Итак, Штольц надеется побудить своего друга к деятельности, да и доктор предупреждает Обломова, что без движения с ним «удар может быть». И для этой цели Штольц отчасти использует женщину, Ольгу Ильинскую. Некоторые исследователи в этом явственно видят проделки сатаны, напоминая, что именно Ева оказалась орудием дьявола по изгнанию Адама из рая. Но дело-то в том, что во всей мировой литературе, если женщина изображалась как ловушка дьявола, то задача её был увести мужчину от деятельности. Именно так пытался использовать Гретхен Мефистофель, надеясь, что Фауст удовлетворится кругом её, забот, интересов. Он выбрал саму чистоту и святость, ибо не святость страшна чёрту, а духовная деятельность, самостоятельность, независимость человеческой натуры. Точно также король Клавдий рассчитывает, что Офелия утихомирит Гамлета, уведёт от бурь и проблем. Забегая вперёд, скажем, что Гамлет не сдаётся Офелии и королю, а Фауст — Гретхен и Мефистофелю, Обломов же сдаётся Агафье Матвеевне, русской Гретхен с Выборгской стороны. У нас часто, противопоставляя Ольгу и Агафью Матвеевну, утверждают, что Агафья Матвеевна — воплощённая женственность. Кто же спорит, что она прекрасна, но не более чем Гретхен, которая становится для Гёте символом вечной женственности, только войдя в мир небесный. Тогда-то она, наподобие дантовской Беатриче, оказывается водительницей мужского духа к высшему его предназначению. «Здесь заповеданность //Истины всей. //Вечная женственность //Тянет нас к ней», — так кончил Гёте «Фауст».

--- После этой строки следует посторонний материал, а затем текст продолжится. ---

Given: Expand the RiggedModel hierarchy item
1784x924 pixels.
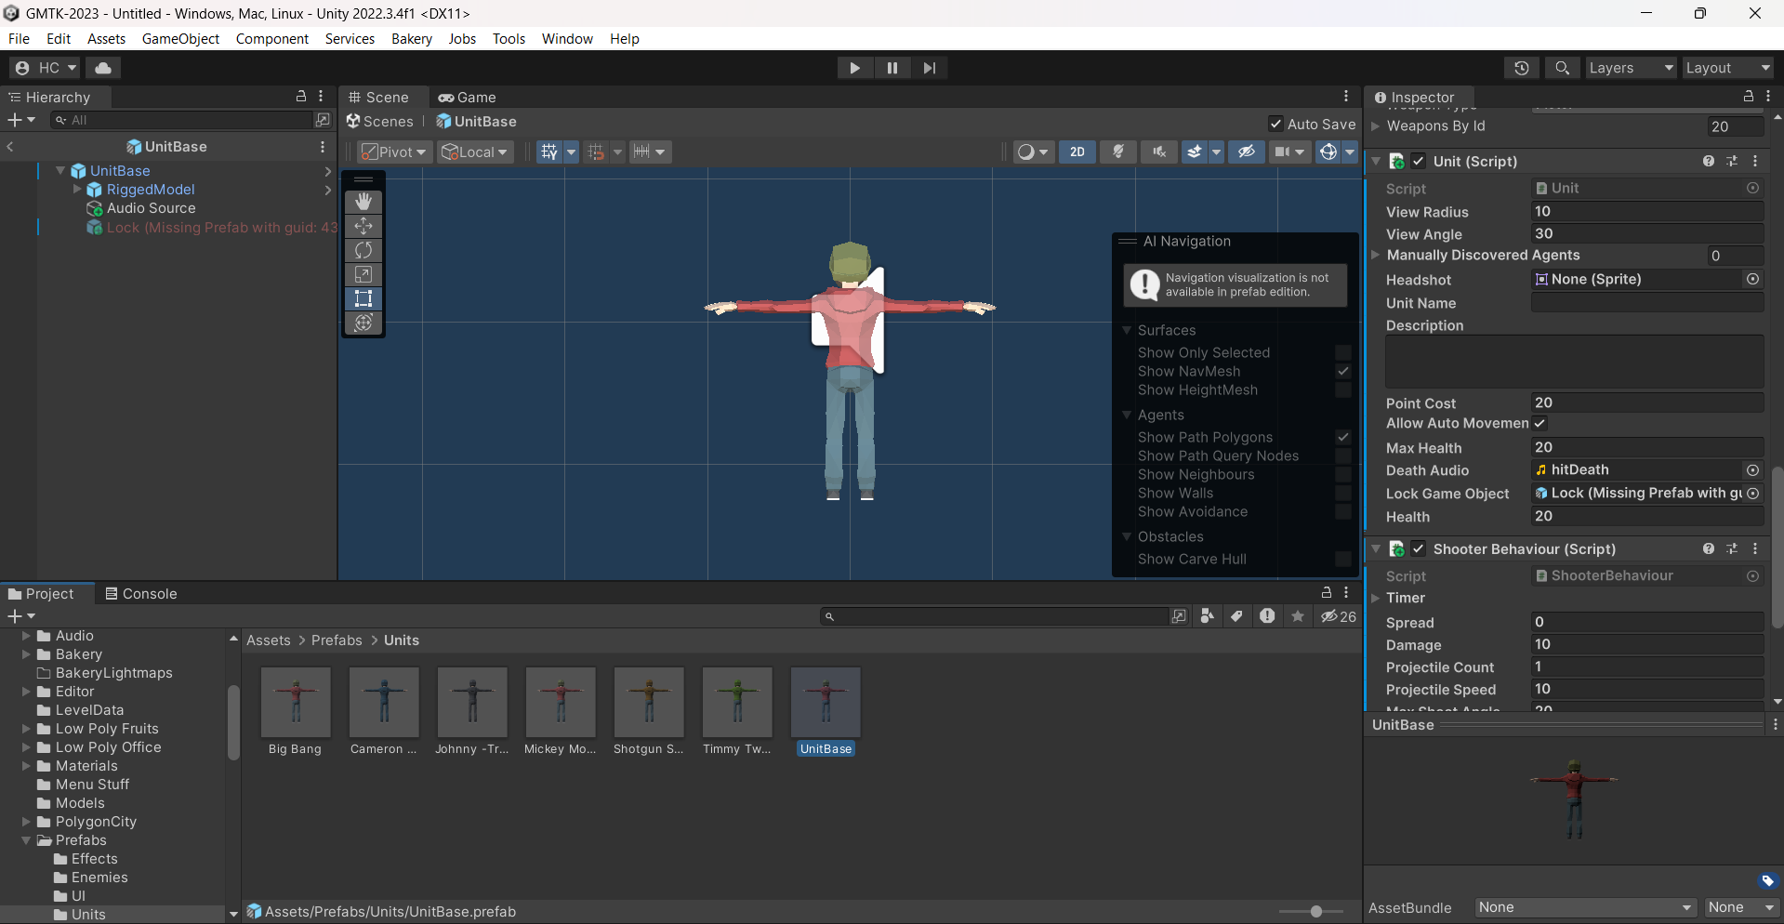Looking at the screenshot, I should click(77, 190).
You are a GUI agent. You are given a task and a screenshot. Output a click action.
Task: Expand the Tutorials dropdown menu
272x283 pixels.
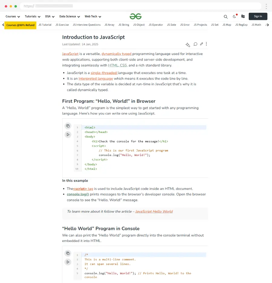[32, 17]
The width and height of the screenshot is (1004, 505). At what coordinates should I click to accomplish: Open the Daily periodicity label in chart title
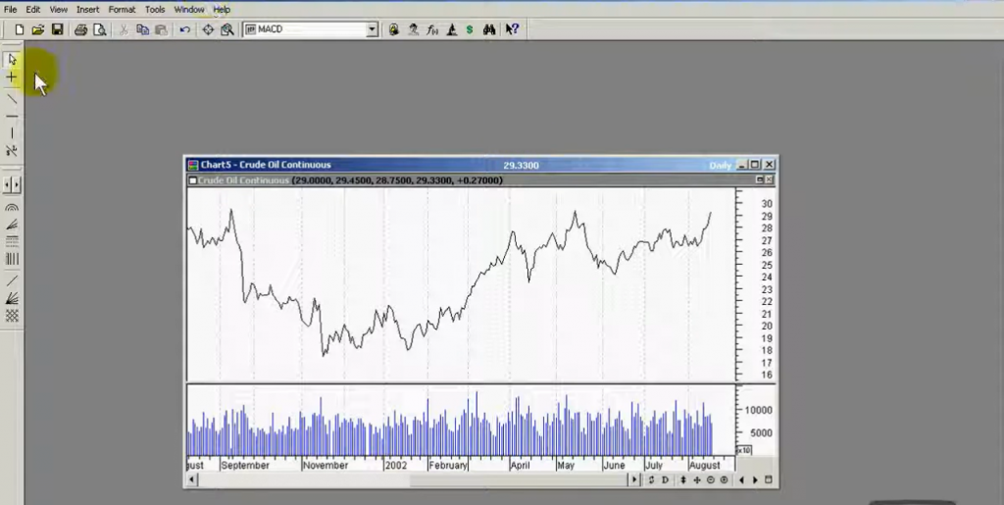[720, 165]
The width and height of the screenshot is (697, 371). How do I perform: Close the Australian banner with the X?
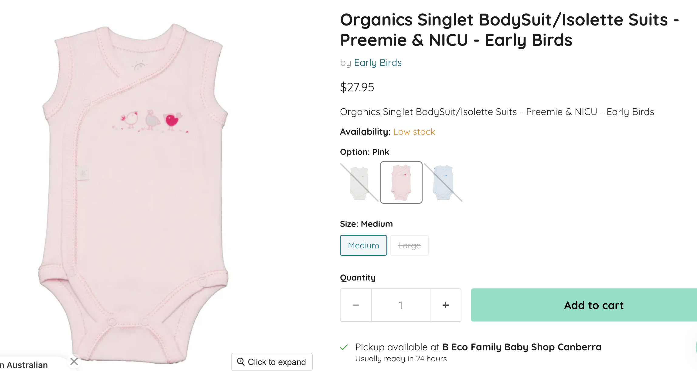click(74, 361)
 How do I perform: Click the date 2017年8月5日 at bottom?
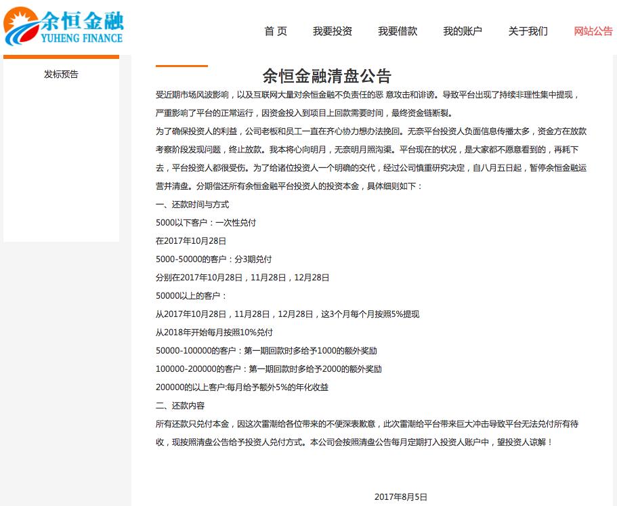coord(400,495)
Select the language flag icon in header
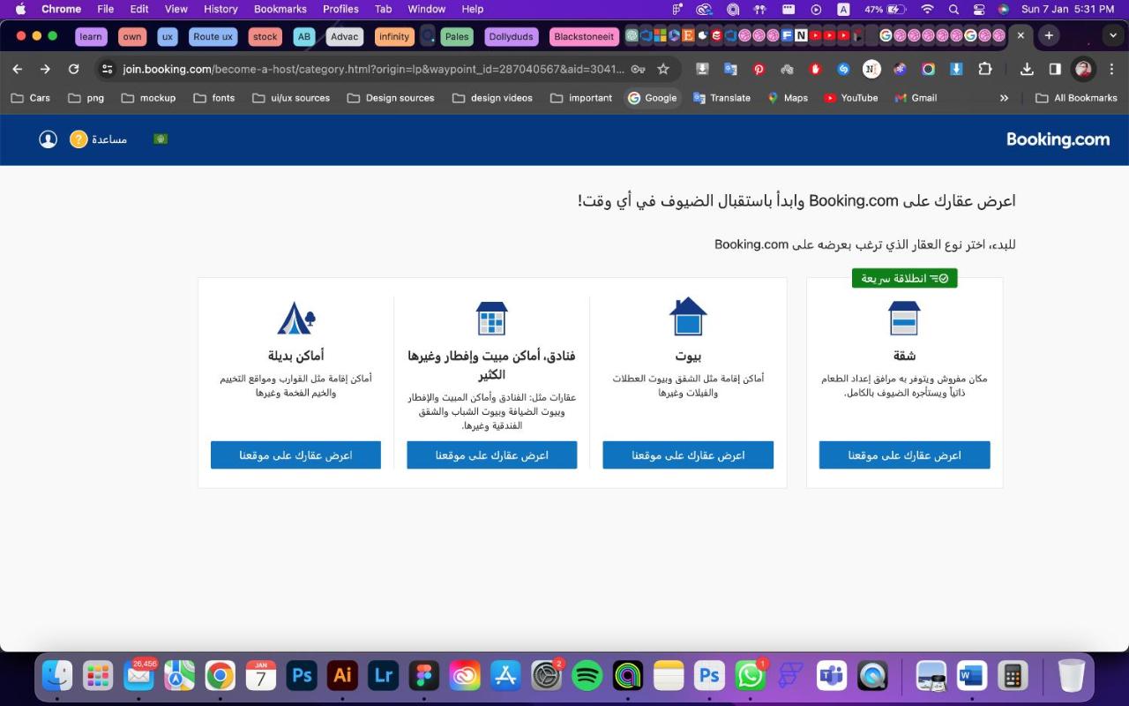 [161, 139]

По общему согласию, пушкинская Татьяна Ларина — идеал русской женщины, так сказать, российское воплощение вечной женственности. В мировой поэтике существуют два типа женственности, два типа Любви, со времён Платона именуемые «земной» и «небесной»{378}. Два таких типа находил Гончаров, у Пушкина отмечая в «Евгении Онегине» «две противоположности: характер положительный — пушкинская Ольга и идеальный — его же: Татьяна. Один — безусловное, пассивное выражение эпохи, тип, отливающийся, как воск, в готовую господствующую форму. Другой — с инстинктами самосознания, самобытности, самодеятельности»{379}. Ориентируясь на пушкинскую Татьяну, как признавался сам Гончаров, он писал свою Ольгу Ильинскую.